◆ Task requirements ◆
Count every line in the data below that includes "computer", and give only the result.

(Stored data entries)
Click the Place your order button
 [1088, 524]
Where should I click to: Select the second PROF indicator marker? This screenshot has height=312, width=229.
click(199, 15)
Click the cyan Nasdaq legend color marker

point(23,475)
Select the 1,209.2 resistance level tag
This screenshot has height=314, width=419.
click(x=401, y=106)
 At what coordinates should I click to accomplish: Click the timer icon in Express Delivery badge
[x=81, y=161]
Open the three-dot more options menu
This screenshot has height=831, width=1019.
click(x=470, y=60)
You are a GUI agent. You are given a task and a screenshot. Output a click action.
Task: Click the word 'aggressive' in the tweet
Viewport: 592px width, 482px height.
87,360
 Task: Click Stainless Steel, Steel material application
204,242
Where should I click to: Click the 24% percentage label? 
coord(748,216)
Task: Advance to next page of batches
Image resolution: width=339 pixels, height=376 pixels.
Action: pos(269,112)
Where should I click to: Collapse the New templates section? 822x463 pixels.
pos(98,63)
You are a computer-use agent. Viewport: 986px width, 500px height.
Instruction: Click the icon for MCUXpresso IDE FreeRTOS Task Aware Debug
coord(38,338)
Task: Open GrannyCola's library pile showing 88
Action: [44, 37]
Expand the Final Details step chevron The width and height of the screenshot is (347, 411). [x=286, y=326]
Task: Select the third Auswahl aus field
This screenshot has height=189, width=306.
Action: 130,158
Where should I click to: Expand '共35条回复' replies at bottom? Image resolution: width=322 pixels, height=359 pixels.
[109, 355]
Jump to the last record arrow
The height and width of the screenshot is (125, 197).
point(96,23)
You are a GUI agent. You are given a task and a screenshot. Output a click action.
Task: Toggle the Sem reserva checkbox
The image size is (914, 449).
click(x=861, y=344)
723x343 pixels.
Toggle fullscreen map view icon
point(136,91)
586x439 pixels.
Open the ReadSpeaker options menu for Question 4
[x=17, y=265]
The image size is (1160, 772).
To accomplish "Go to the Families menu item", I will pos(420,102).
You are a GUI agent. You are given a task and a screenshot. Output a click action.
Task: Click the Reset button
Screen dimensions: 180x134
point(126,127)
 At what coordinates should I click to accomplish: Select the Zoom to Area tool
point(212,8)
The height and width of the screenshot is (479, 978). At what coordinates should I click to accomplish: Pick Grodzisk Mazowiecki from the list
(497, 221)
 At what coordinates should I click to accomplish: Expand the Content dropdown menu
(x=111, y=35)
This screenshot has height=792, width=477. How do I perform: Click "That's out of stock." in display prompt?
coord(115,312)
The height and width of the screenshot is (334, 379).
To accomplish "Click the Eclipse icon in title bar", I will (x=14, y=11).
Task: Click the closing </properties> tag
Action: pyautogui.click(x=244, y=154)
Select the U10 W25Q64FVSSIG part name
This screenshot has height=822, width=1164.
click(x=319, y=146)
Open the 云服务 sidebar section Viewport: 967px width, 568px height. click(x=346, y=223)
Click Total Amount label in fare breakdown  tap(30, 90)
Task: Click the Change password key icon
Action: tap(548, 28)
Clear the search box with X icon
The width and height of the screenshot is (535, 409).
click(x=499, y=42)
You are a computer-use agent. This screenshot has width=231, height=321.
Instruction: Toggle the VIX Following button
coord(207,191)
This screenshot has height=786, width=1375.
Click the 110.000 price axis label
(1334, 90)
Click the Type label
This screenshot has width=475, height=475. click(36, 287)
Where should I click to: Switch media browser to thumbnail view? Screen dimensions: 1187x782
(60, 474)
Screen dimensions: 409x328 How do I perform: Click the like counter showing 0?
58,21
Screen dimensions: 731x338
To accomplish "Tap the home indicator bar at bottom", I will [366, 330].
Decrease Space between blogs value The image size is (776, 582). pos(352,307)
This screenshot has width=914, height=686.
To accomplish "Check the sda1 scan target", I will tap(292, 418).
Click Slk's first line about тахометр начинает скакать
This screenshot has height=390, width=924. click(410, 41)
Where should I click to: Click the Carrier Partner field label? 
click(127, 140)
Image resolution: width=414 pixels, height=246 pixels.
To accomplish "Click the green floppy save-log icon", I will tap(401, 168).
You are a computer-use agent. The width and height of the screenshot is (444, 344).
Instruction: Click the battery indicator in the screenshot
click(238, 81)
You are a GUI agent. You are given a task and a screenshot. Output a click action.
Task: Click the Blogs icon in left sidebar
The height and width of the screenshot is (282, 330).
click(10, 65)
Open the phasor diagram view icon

◆ Written answer ◆
3